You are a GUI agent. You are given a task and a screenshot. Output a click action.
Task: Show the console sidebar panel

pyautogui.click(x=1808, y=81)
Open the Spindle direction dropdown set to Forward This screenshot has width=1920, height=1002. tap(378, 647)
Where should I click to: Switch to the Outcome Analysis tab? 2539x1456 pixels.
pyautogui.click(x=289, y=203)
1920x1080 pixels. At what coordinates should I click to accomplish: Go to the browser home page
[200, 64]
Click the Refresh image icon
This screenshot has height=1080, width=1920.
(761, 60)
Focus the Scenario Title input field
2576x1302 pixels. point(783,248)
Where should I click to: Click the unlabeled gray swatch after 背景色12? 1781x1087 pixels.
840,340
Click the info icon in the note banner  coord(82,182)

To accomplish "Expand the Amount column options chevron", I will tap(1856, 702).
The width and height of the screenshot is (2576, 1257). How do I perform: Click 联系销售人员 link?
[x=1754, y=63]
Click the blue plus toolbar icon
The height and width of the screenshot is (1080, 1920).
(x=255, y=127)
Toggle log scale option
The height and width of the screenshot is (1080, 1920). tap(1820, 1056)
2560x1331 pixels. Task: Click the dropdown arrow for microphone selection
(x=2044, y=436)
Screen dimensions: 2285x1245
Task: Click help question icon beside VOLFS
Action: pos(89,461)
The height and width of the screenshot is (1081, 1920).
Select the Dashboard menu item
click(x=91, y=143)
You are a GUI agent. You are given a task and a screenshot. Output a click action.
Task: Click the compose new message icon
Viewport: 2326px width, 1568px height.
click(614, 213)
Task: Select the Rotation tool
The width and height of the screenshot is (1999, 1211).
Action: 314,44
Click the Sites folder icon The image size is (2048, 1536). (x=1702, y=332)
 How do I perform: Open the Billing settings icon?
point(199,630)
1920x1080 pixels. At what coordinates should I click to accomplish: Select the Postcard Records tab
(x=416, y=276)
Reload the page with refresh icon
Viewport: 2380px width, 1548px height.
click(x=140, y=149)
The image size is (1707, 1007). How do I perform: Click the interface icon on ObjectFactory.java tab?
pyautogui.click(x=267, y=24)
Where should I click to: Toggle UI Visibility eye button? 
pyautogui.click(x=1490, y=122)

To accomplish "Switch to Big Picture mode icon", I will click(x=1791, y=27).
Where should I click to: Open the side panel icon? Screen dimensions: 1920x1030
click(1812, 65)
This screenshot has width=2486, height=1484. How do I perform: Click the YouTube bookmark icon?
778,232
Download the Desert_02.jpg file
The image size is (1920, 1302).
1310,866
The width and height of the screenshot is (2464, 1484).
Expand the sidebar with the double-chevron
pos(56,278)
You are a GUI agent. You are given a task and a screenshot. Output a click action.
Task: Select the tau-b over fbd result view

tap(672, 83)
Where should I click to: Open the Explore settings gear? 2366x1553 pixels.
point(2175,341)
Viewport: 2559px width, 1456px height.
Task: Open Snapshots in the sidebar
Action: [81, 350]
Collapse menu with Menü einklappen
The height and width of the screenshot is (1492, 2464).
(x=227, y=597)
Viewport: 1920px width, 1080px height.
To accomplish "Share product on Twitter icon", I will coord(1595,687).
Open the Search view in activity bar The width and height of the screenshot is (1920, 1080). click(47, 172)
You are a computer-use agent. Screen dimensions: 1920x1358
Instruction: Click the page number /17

------------------------

## [EXERCISE]
Please work out how many lines above contain the string "will", and reply with that number alone.

## [RESULT OF THIS EXERCISE]
3